=== ИСХОДНЫЙ ТЕКСТ ===
+++
ГОДЫ ВЕЛИКОЙ ОТЕЧЕСТВЕННОЙ ВОЙНЫ

   Летом 1941 года Качалов собирался отдыхать на Николиной горе. Война застала его в «Соснах». Он с большим интересом кончал читать вторую часть романа Эренбурга «Падение Парижа». В первые же дни войны ушел добровольцем на фронт сын Качалова – Вадим. «Настроение у меня крепкое, – писал В. И. – Чувствую, что я нужен и могу еще быть поддержкой и опорой».

   27 июня состоялся исключительный по насыщенности спектакль "У врат царства", оказавшийся в исполнении Качалова и в этот момент глубоко волнующим. Он играл, как никогда. Когда Качалов – Карено говорил Элине в четвертом акте, что "у самых врат царства новой жизни разразится война...", весь зрительный зал ответил ему бурной овацией, выразившей огромный патриотический порыв. "...То, что я не ощутил своих 66 лет,– признавался Качалов, – об этом и мне приятно вспомнить".

   Все эти недели Василий Иванович был сосредоточен на одном: кому-нибудь помочь, кого-нибудь поддержать, кому-то быть полезным. Ему казалось, что он даже окреп. "Настроение у меня ничего себе, довольно крепкое, подтянутое, вроде как перед ответственным выступлением, – писал он из "Сосен". – ...Ощущаю большое желание жить – терпеливо, с мужественным самообладанием – без всяких "парусов" и "упоений в бою..."

   Партия и правительство и в эти тяжелые дни проявили большую заботу о выдающихся деятелях советского искусства. 9 августа "старики" МХАТ и Малого театра были эвакуированы в Нальчик. В. И. убедил себя, что он здоров и бодр.

   В Нальчике Качалов систематически выступал в концертах для бойцов в госпиталях и воинских частях. Вл. И. Немирович-Данченко предложил начать готовить для Москвы пьесу Шекспира "Антоний и Клеопатра" – с Тарасовой (или Степановой) и с Антонием – Качаловым. В. И. согласился не для того, чтобы когда-нибудь играть, а как партнер для репетиций. Собирались готовить (а потом и репетировали) "На всякого мудреца...", играть собирались "На дне", "У врат царства". Затянувшийся грипп с бронхитом перешел у Качалова в тяжелое воспаление легких. Он попал в больницу. "Стараюсь жить и даже работать",– писал он после выздоровления.
+++
=== ИЗВЛЕЧЁННЫЕ ДАННЫЕ ===
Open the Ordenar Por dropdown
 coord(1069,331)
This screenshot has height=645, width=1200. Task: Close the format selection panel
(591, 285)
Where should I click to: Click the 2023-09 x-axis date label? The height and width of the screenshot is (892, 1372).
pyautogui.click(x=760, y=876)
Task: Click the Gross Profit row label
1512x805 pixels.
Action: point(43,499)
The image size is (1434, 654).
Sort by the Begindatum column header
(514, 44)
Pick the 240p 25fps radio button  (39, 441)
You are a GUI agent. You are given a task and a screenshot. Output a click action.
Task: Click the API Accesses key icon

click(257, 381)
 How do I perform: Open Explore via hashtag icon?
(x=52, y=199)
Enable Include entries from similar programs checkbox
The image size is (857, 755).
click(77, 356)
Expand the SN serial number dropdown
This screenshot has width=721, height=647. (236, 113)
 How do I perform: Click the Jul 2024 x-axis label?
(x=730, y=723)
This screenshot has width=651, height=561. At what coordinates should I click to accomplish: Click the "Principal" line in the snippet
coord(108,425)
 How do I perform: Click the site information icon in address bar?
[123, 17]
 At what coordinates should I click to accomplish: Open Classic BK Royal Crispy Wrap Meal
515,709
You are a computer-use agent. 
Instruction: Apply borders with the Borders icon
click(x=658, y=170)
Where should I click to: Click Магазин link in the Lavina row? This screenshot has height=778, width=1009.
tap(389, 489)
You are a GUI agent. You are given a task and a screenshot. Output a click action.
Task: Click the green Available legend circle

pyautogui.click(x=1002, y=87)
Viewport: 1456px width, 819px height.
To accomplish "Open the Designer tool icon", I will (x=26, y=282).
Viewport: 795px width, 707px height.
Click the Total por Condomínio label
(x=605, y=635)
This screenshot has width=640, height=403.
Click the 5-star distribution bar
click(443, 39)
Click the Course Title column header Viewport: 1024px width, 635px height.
+++
=== ЗАДАНИЕ 1 ===
Продублируйте фрагмент исходного текста между «Партия и правительство» и «он после выздоровления.», включая обе границы.
=== ЗАДАНИЕ 2 ===
Ответьте, пожалуйста, на вопросы по исходному тексту:
(a) Какой спектакль состоялся 27 июня?
(b) Куда 9 августа эвакуировали «стариков» МХАТ и Малого театра?
(c) Кто предложил готовить для Москвы пьесу Шекспира «Антоний и Клеопатра»?
=== ЗАДАНИЕ 3 ===
Назовите все пьесы, упомянутые в исходном тексте.

=== ОЖИДАЕМЫЙ ОТВЕТ 1 ===
Партия и правительство и в эти тяжелые дни проявили большую заботу о выдающихся деятелях советского искусства. 9 августа "старики" МХАТ и Малого театра были эвакуированы в Нальчик. В. И. убедил себя, что он здоров и бодр.

   В Нальчике Качалов систематически выступал в концертах для бойцов в госпиталях и воинских частях. Вл. И. Немирович-Данченко предложил начать готовить для Москвы пьесу Шекспира "Антоний и Клеопатра" – с Тарасовой (или Степановой) и с Антонием – Качаловым. В. И. согласился не для того, чтобы когда-нибудь играть, а как партнер для репетиций. Собирались готовить (а потом и репетировали) "На всякого мудреца...", играть собирались "На дне", "У врат царства". Затянувшийся грипп с бронхитом перешел у Качалова в тяжелое воспаление легких. Он попал в больницу. "Стараюсь жить и даже работать",– писал он после выздоровления.

=== ОЖИДАЕМЫЙ ОТВЕТ 2 ===
(a) «У врат царства».
(b) В Нальчик.
(c) Вл. И. Немирович-Данченко.

=== ОЖИДАЕМЫЙ ОТВЕТ 3 ===
«У врат царства»
«Антоний и Клеопатра»
«На всякого мудреца...»
«На дне»